RECORDS SHOWN
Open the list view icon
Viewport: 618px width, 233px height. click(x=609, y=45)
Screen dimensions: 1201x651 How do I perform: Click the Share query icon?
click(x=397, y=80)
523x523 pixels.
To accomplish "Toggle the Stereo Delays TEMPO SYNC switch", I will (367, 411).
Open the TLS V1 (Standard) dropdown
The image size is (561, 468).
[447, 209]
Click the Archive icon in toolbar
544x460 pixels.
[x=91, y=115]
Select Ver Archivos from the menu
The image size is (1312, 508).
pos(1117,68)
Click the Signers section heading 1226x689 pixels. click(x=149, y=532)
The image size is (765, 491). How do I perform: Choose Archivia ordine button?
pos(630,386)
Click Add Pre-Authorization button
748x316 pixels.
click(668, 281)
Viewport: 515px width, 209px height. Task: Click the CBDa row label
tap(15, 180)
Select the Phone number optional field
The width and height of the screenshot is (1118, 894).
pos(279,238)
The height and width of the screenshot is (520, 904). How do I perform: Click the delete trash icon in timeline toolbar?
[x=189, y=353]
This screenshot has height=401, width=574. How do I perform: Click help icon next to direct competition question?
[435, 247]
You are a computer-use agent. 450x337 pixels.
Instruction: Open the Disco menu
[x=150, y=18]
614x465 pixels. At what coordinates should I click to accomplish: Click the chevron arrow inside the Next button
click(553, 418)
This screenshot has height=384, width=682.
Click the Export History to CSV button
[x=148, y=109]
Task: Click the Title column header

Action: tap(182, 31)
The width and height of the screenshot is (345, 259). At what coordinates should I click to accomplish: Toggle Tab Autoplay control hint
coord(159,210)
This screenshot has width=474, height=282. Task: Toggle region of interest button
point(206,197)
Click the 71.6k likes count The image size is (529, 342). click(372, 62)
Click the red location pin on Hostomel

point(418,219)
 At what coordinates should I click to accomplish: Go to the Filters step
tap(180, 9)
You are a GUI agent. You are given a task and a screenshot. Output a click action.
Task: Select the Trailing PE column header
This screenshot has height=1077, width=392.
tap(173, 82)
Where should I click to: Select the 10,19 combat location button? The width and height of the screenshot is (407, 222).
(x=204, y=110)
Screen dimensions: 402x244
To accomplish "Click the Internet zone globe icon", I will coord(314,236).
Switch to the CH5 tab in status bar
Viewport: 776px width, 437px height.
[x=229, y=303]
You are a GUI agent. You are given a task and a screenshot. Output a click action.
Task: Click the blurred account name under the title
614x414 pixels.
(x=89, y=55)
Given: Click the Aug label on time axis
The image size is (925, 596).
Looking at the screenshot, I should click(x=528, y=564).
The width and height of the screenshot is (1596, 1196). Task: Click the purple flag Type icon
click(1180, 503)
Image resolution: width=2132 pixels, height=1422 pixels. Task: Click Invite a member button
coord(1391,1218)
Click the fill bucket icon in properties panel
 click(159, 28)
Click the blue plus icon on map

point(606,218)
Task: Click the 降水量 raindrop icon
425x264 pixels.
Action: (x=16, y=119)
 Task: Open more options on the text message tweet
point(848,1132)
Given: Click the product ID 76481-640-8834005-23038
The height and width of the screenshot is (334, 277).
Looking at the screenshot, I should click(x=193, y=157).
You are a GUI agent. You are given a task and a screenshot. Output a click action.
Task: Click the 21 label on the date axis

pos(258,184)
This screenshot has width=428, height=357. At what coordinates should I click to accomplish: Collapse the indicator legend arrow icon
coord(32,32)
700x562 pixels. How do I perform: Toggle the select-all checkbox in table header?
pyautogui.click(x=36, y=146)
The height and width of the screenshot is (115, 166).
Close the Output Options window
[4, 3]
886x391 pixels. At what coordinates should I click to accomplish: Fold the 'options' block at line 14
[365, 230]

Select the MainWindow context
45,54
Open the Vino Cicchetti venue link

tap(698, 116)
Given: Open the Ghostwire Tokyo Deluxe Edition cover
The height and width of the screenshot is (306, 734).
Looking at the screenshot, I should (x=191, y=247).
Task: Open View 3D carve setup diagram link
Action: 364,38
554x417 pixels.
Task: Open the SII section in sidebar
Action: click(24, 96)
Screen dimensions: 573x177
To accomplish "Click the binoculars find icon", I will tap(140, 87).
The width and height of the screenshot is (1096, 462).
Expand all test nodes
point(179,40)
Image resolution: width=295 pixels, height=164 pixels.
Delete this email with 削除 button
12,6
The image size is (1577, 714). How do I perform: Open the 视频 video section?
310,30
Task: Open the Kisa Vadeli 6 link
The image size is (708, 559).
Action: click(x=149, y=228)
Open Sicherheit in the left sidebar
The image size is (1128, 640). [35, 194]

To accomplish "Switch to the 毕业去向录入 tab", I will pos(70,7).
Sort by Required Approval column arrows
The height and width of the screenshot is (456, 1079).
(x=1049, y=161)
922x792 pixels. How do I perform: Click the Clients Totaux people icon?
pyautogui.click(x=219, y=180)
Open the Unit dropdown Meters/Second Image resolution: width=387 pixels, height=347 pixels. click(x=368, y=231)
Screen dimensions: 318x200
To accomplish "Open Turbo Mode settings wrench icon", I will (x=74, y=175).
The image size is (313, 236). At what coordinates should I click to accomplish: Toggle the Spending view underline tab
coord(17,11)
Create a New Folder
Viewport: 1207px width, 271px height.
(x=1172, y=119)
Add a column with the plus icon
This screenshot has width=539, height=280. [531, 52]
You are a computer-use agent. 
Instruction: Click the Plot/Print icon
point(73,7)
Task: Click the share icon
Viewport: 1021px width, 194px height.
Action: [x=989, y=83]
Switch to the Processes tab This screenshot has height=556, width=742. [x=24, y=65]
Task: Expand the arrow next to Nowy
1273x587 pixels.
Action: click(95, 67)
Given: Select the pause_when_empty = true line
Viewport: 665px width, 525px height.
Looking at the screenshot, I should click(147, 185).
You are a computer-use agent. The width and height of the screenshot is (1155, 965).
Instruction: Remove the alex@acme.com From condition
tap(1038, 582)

TASK DESCRIPTION
From top to bottom, reproduce the material exactly.

COMPLETED EXERCISE
Open the list view icon
Viewport: 618px width, 233px height. click(x=609, y=45)
Screen dimensions: 1201x651 How do I perform: Click the Share query icon?
click(x=397, y=80)
523x523 pixels.
To accomplish "Toggle the Stereo Delays TEMPO SYNC switch", I will (367, 411).
Open the TLS V1 (Standard) dropdown
The image size is (561, 468).
[447, 209]
Click the Archive icon in toolbar
544x460 pixels.
[x=91, y=115]
Select Ver Archivos from the menu
The image size is (1312, 508).
pos(1117,68)
Click the Signers section heading 1226x689 pixels. click(x=149, y=532)
The image size is (765, 491). How do I perform: Choose Archivia ordine button?
pos(630,386)
Click Add Pre-Authorization button
748x316 pixels.
click(668, 281)
Viewport: 515px width, 209px height. Task: Click the CBDa row label
tap(15, 180)
Select the Phone number optional field
The width and height of the screenshot is (1118, 894).
pos(279,238)
The height and width of the screenshot is (520, 904). How do I perform: Click the delete trash icon in timeline toolbar?
[x=189, y=353]
This screenshot has height=401, width=574. How do I perform: Click help icon next to direct competition question?
[435, 247]
You are a computer-use agent. 450x337 pixels.
Instruction: Open the Disco menu
[x=150, y=18]
614x465 pixels. At what coordinates should I click to accomplish: Click the chevron arrow inside the Next button
click(553, 418)
This screenshot has height=384, width=682.
Click the Export History to CSV button
[x=148, y=109]
Task: Click the Title column header

Action: tap(182, 31)
The width and height of the screenshot is (345, 259). At what coordinates should I click to accomplish: Toggle Tab Autoplay control hint
coord(159,210)
This screenshot has width=474, height=282. Task: Toggle region of interest button
point(206,197)
Click the 71.6k likes count The image size is (529, 342). click(372, 62)
Click the red location pin on Hostomel

point(418,219)
 At what coordinates should I click to accomplish: Go to the Filters step
tap(180, 9)
You are a GUI agent. You are given a task and a screenshot. Output a click action.
Task: Select the Trailing PE column header
This screenshot has height=1077, width=392.
tap(173, 82)
Where should I click to: Select the 10,19 combat location button? The width and height of the screenshot is (407, 222).
(x=204, y=110)
Screen dimensions: 402x244
To accomplish "Click the Internet zone globe icon", I will coord(314,236).
Switch to the CH5 tab in status bar
Viewport: 776px width, 437px height.
[x=229, y=303]
You are a GUI agent. You are given a task and a screenshot. Output a click action.
Task: Click the blurred account name under the title
614x414 pixels.
(x=89, y=55)
Given: Click the Aug label on time axis
The image size is (925, 596).
Looking at the screenshot, I should click(x=528, y=564).
The width and height of the screenshot is (1596, 1196). Task: Click the purple flag Type icon
click(1180, 503)
Image resolution: width=2132 pixels, height=1422 pixels. Task: Click Invite a member button
coord(1391,1218)
Click the fill bucket icon in properties panel
 click(159, 28)
Click the blue plus icon on map

point(606,218)
Task: Click the 降水量 raindrop icon
425x264 pixels.
Action: (x=16, y=119)
 Task: Open more options on the text message tweet
point(848,1132)
Given: Click the product ID 76481-640-8834005-23038
The height and width of the screenshot is (334, 277).
Looking at the screenshot, I should click(x=193, y=157).
You are a GUI agent. You are given a task and a screenshot. Output a click action.
Task: Click the 21 label on the date axis

pos(258,184)
This screenshot has width=428, height=357. At what coordinates should I click to accomplish: Collapse the indicator legend arrow icon
coord(32,32)
700x562 pixels. How do I perform: Toggle the select-all checkbox in table header?
pyautogui.click(x=36, y=146)
The height and width of the screenshot is (115, 166).
Close the Output Options window
[4, 3]
886x391 pixels. At what coordinates should I click to accomplish: Fold the 'options' block at line 14
[365, 230]

Select the MainWindow context
45,54
Open the Vino Cicchetti venue link

tap(698, 116)
Given: Open the Ghostwire Tokyo Deluxe Edition cover
The height and width of the screenshot is (306, 734).
Looking at the screenshot, I should (x=191, y=247).
Task: Open View 3D carve setup diagram link
Action: 364,38
554x417 pixels.
Task: Open the SII section in sidebar
Action: click(24, 96)
Screen dimensions: 573x177
To accomplish "Click the binoculars find icon", I will tap(140, 87).
The width and height of the screenshot is (1096, 462).
Expand all test nodes
point(179,40)
Image resolution: width=295 pixels, height=164 pixels.
Delete this email with 削除 button
12,6
The image size is (1577, 714). How do I perform: Open the 视频 video section?
310,30
Task: Open the Kisa Vadeli 6 link
The image size is (708, 559).
Action: click(x=149, y=228)
Open Sicherheit in the left sidebar
The image size is (1128, 640). [35, 194]

To accomplish "Switch to the 毕业去向录入 tab", I will pos(70,7).
Sort by Required Approval column arrows
The height and width of the screenshot is (456, 1079).
(x=1049, y=161)
922x792 pixels. How do I perform: Click the Clients Totaux people icon?
pyautogui.click(x=219, y=180)
Open the Unit dropdown Meters/Second Image resolution: width=387 pixels, height=347 pixels. click(x=368, y=231)
Screen dimensions: 318x200
To accomplish "Open Turbo Mode settings wrench icon", I will (x=74, y=175).
The image size is (313, 236). At what coordinates should I click to accomplish: Toggle the Spending view underline tab
coord(17,11)
Create a New Folder
Viewport: 1207px width, 271px height.
(x=1172, y=119)
Add a column with the plus icon
This screenshot has width=539, height=280. [531, 52]
You are a computer-use agent. 
Instruction: Click the Plot/Print icon
point(73,7)
Task: Click the share icon
Viewport: 1021px width, 194px height.
Action: [x=989, y=83]
Switch to the Processes tab This screenshot has height=556, width=742. [x=24, y=65]
Task: Expand the arrow next to Nowy
1273x587 pixels.
Action: click(95, 67)
Given: Select the pause_when_empty = true line
Viewport: 665px width, 525px height.
Looking at the screenshot, I should click(147, 185).
You are a computer-use agent. The width and height of the screenshot is (1155, 965).
Instruction: Remove the alex@acme.com From condition
tap(1038, 582)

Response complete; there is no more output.